The simple fact of the matter is that in the context of a peripheral joint heat makes sense. There are minimal concerns tied to greater than usual levels of inflammation in the region and the presence of this increased circulation is somewhat helpful in ensuring the that the area heals effectively as using Ice for extended periods (20 minutes plus) is shown to be counterproductive.
The back however is very different for one primary reason. Boney holes. Much of the anatomy that becomes injured in the lower back creates an inflammatory response deep within the spine. Be it a full blown disc herniation or a minor strain to the spinal ligaments. These holes have finite boundaries and do not stretch. Quite often people will have an MRI to be diagnosed with some form of disc injury but the disc is not “pressing on a nerve”. It is in these cases, the majority, that it is more likely the presence of excess inflammation in a confined space that is increasing the “pressure” in this region. This is why exercises like knee hugs provide short lived relief – it increases the size of these holes – but at a cost which we cover at great length in other areas of our website and on the Youtube channel.

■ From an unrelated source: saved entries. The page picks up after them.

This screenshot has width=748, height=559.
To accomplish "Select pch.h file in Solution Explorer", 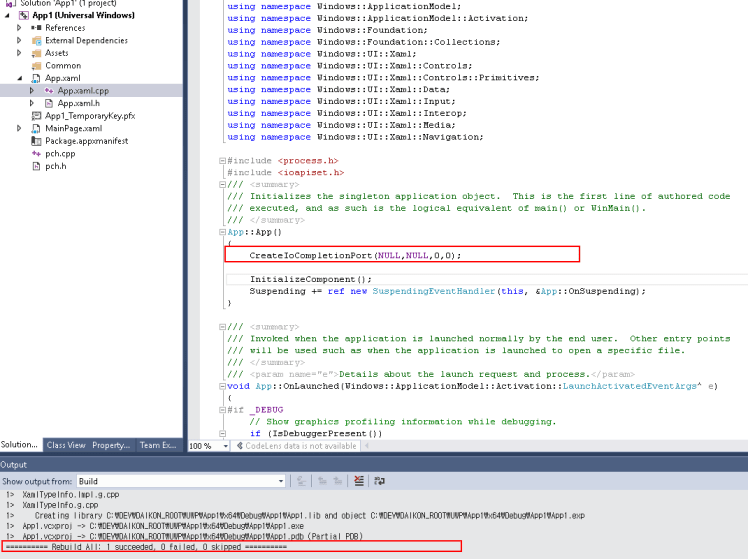I will [56, 166].
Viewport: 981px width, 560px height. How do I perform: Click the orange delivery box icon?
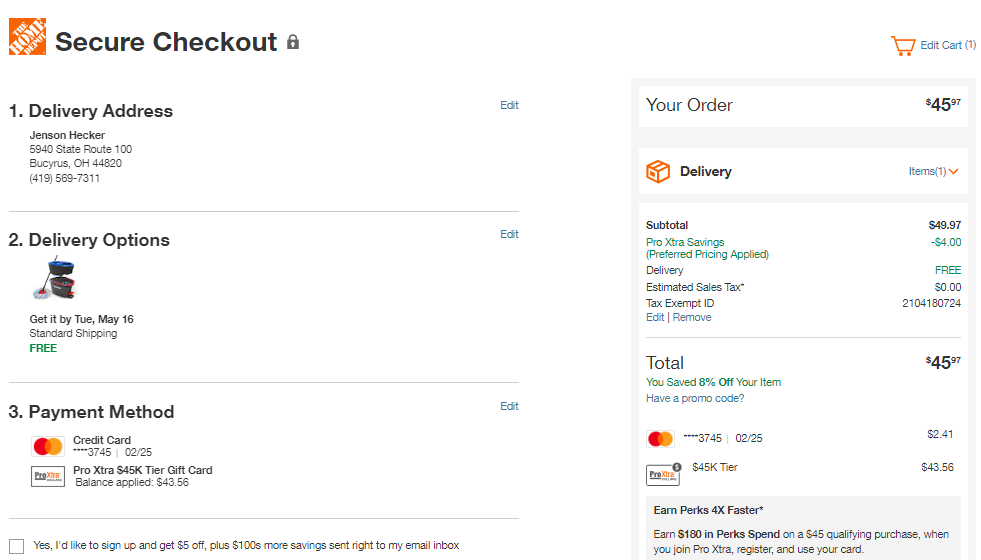(x=658, y=171)

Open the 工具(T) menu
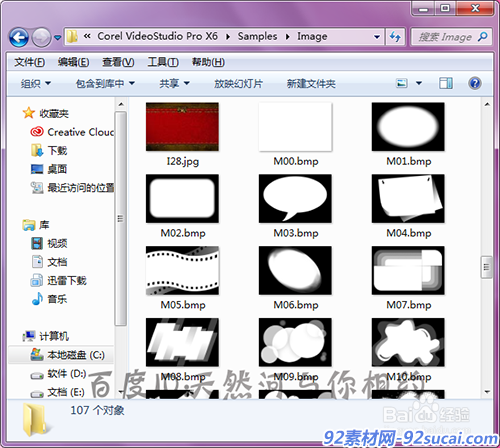point(163,62)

Using heat here to drive the inflammatory process is not a good idea at all! It only serves to continue to drive the process and is not worthwhile in the grand scheme of things. Ice on the other hand, done for short periods of time, typically 3-5 minutes maximum has an effect of just controlling excessive inflammatory build up, whilst not “freezing the area” as would be done if used for extended periods of time.

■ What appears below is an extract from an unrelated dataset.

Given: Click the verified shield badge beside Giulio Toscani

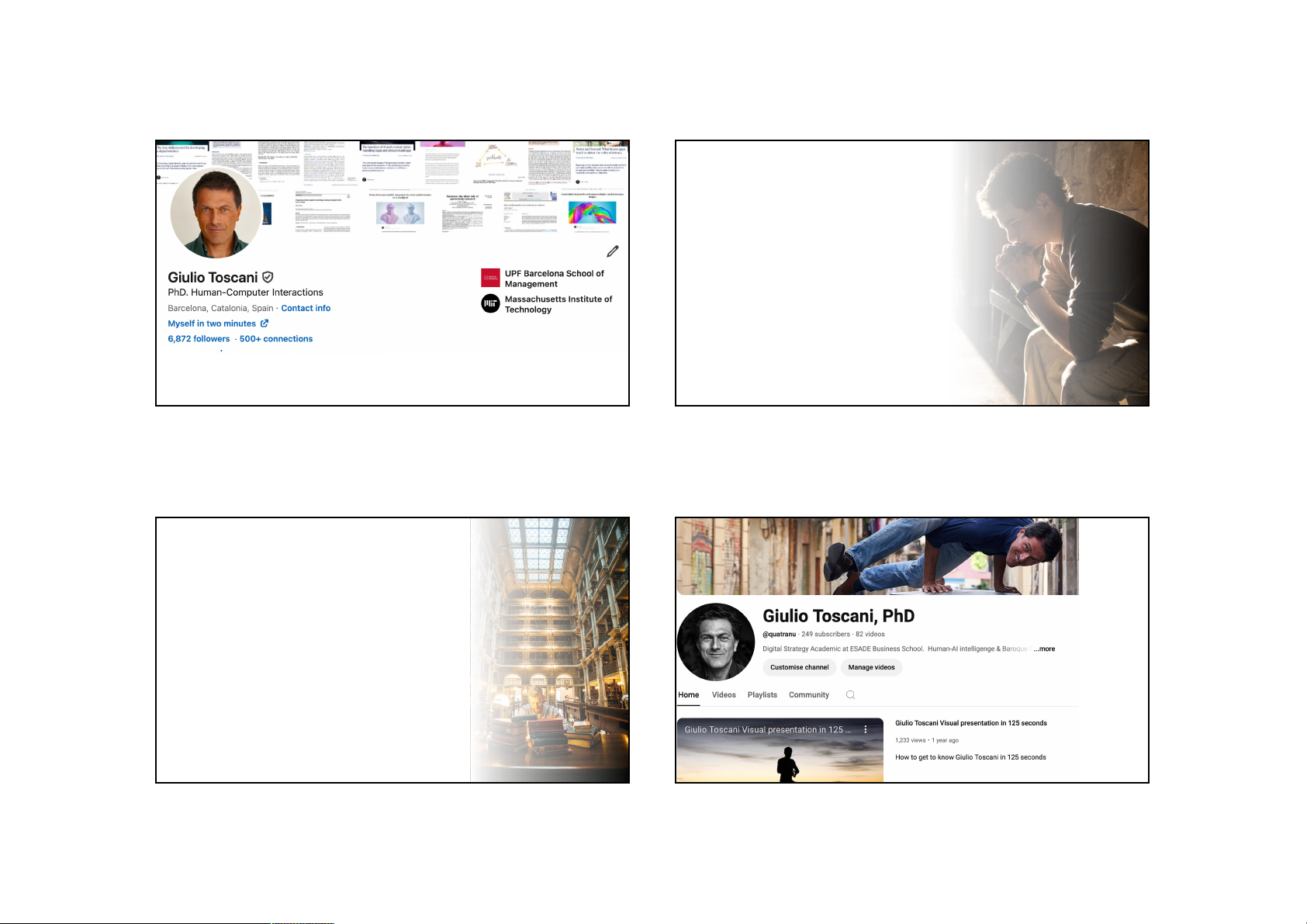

Over the years in clinical practice and more recently with members this method, as well as the more involved contrast bathing approach, works noticeably better in those with everything from minor back pain to more server back injuries like bugling discs and spondylolisthesis.
Once you develop back pain you’ll have it for life
This one is entirely in your control. The simple fact of the matter is that most approach back pain as an inconvenience, which it certainly is. As soon as the pain subsides, rehab subsides too and the underlying issues, weaknesses and bad habits remain. This is often because the individual with the back injury is not full educated on the matter.

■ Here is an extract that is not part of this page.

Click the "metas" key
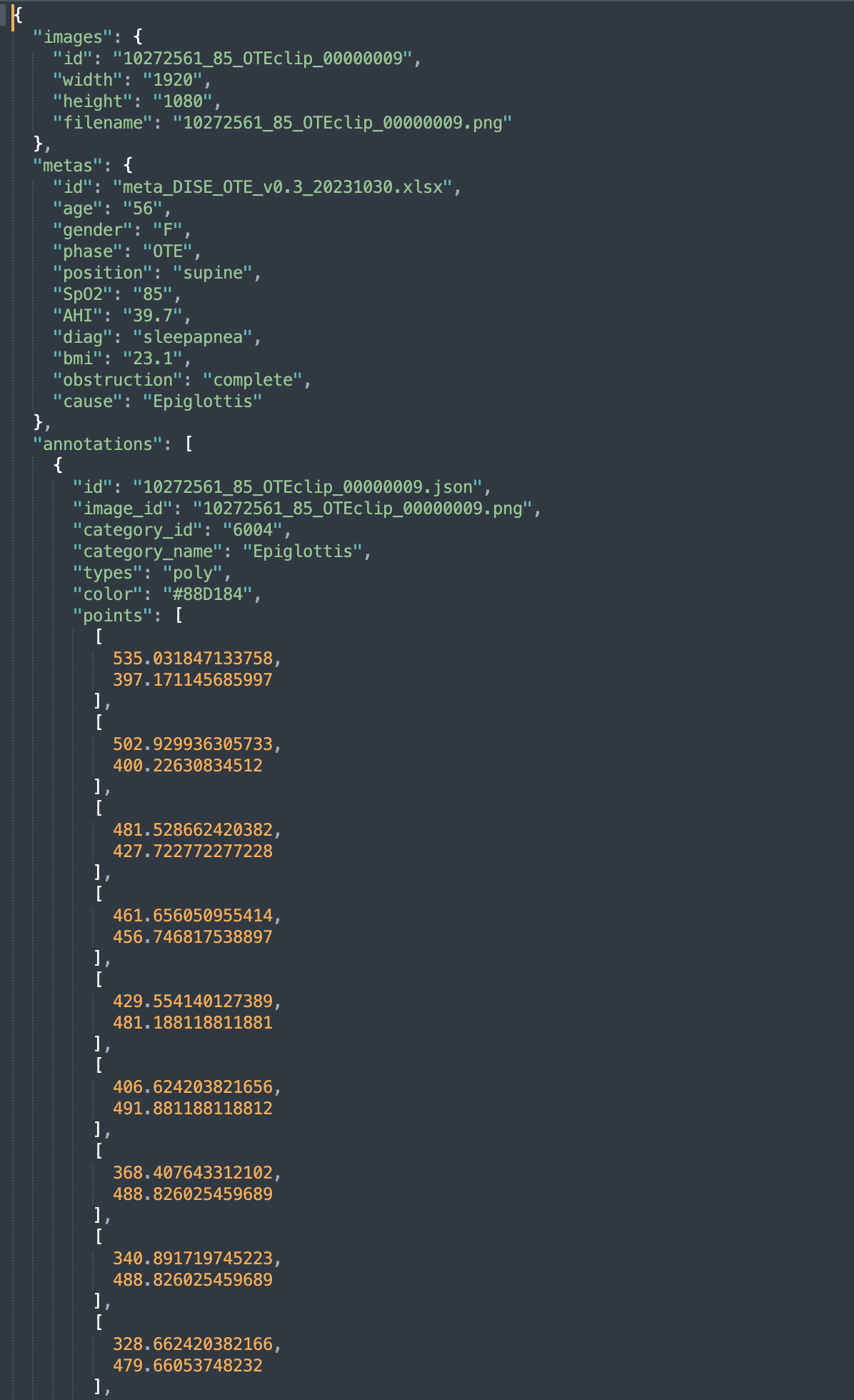Image resolution: width=854 pixels, height=1400 pixels. 67,166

It is very common, more so in the athletic fields, to find that someone who’s injured their shoulder works so thoroughly on their injured shoulder that it is more robust and healthier after the injury than their “good one”. They’ve spent the better part of a season perhaps, working and refining, rebuilding this shoulder. That’s not to say they couldn’t have a freak accident again, but it does not mean they will have the problem for life.
With back pain however the tissues are slow to heal and the appetite for rehabilitation diminishes so rapidly, the very moment that inflammation has subsided enough to permit some form of normal activity, they’re right back at it.
Granted it is difficult in some ways, for example, many with back pain will find that their pain goes long before the tissues are healed and remodelled (restrengthened). We see this in the case of a broken wrist, the pain goes before the cast comes off, it is just that the wrist is more consciously used on a daily basis. Combined with the physical presence of a cast, this makes for a much more compliant patient that goes through a more effective rehabilitation process.
We see a similar story with antibiotics and antibiotic resistance, people feel better before “recovery” has taken place, and so stop following the protocol early.
Suffice to say, the validity of this particular myth is entirely in your hands.